Novemberregen

Ihgitt, war das heute eklig nass und kalt da draußen! Ich war so froh, dass ich in einem warmen Büro arbeiten darf, und auch darüber, dass ich einen weitgehend netten, friedlichen Job habe. Klar gibt es dort immer wieder was, was ich nicht witzig finde, und dann ist es auch wichtig, sich darüber ärgern zu dürfen. Aber im Vergleich z.B. zu Kindern, die irgendwo auf der Welt in irgendwelchen Gruben schürfen müssen, habe ich es definitiv luxuriös.

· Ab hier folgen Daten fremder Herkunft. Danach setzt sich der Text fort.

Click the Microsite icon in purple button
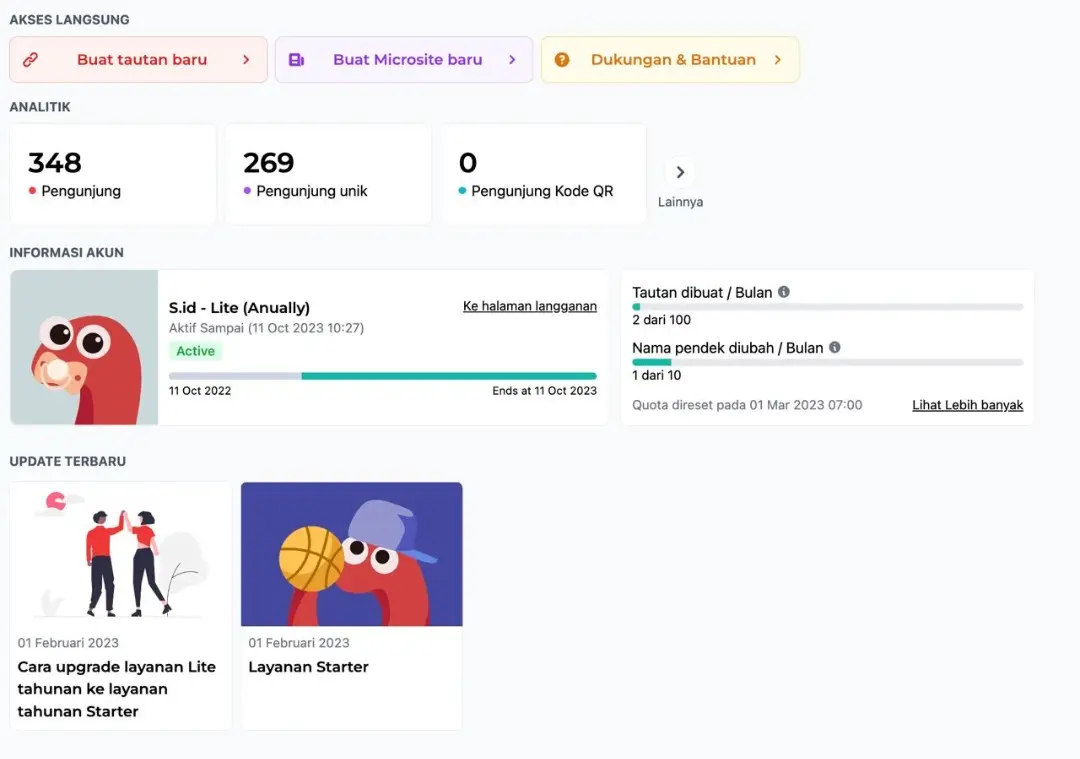Viewport: 1080px width, 759px height. [x=296, y=60]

Ab und zu sollte man sich das vor Augen halten, finde ich.

  • Dankbarkeit für meinen Job und mein warmes Büro, in dem ich auch wieder eine Mandarine gegessen habe. 😉 Ich liebe es, wie danach der Raum duftet.
  • A. und ich haben zur selben Zeit Feierabend gemacht und sind zusammen zur U-Bahn gegangen. Das war gut – wir haben ein bisschen geredet und konnten das Fremdeln der letzten Woche wieder aufgeben.
  • Ein ziemlich verstörter Anruf auf meinem Anrufbeantworter und mit meinem Rückruf konnte ich ein bisschen helfen.